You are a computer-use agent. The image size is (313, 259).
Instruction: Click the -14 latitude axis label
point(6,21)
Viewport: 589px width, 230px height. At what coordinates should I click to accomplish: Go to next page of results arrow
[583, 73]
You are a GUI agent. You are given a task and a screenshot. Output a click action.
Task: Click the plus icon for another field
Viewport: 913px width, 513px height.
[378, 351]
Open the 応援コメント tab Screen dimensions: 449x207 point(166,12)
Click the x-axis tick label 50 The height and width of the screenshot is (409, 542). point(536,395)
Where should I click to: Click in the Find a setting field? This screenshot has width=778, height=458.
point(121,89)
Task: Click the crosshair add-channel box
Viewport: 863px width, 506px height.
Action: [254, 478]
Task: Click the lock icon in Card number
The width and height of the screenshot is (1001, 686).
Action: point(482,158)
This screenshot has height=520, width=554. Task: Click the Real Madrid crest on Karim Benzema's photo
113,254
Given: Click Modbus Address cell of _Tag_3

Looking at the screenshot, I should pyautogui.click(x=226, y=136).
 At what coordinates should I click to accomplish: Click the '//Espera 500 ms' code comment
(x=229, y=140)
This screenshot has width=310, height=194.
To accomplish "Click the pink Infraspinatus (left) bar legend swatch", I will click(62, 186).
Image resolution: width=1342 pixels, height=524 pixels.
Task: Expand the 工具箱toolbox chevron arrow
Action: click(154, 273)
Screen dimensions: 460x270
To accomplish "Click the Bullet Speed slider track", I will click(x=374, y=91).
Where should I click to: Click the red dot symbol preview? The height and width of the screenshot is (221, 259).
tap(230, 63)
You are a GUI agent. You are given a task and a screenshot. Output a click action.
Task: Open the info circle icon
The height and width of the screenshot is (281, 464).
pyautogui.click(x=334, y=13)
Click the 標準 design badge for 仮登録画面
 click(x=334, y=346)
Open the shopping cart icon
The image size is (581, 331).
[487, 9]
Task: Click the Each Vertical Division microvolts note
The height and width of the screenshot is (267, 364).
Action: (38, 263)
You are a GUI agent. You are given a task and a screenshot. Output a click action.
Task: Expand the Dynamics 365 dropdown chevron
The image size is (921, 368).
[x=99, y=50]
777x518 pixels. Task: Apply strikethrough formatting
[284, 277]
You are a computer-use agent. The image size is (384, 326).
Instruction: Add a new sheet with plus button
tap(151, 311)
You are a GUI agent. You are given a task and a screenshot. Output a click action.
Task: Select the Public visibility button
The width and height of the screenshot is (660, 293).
———
» Description of the task:
Send back exactly the lines of the listing above starting at the one with "This screenshot has height=520, width=554." and ending at the one with "You are a computer-use agent. The image size is (384, 326).", inclusive, and no others.

» Answer for the task:
This screenshot has height=520, width=554. Task: Click the Real Madrid crest on Karim Benzema's photo
113,254
Given: Click Modbus Address cell of _Tag_3

Looking at the screenshot, I should pyautogui.click(x=226, y=136).
 At what coordinates should I click to accomplish: Click the '//Espera 500 ms' code comment
(x=229, y=140)
This screenshot has width=310, height=194.
To accomplish "Click the pink Infraspinatus (left) bar legend swatch", I will click(62, 186).
Image resolution: width=1342 pixels, height=524 pixels.
Task: Expand the 工具箱toolbox chevron arrow
Action: click(154, 273)
Screen dimensions: 460x270
To accomplish "Click the Bullet Speed slider track", I will click(x=374, y=91).
Where should I click to: Click the red dot symbol preview? The height and width of the screenshot is (221, 259).
tap(230, 63)
You are a GUI agent. You are given a task and a screenshot. Output a click action.
Task: Open the info circle icon
The height and width of the screenshot is (281, 464).
pyautogui.click(x=334, y=13)
Click the 標準 design badge for 仮登録画面
 click(x=334, y=346)
Open the shopping cart icon
The image size is (581, 331).
[487, 9]
Task: Click the Each Vertical Division microvolts note
The height and width of the screenshot is (267, 364).
Action: (38, 263)
You are a GUI agent. You are given a task and a screenshot. Output a click action.
Task: Expand the Dynamics 365 dropdown chevron
The image size is (921, 368).
[x=99, y=50]
777x518 pixels. Task: Apply strikethrough formatting
[284, 277]
You are a computer-use agent. The image size is (384, 326).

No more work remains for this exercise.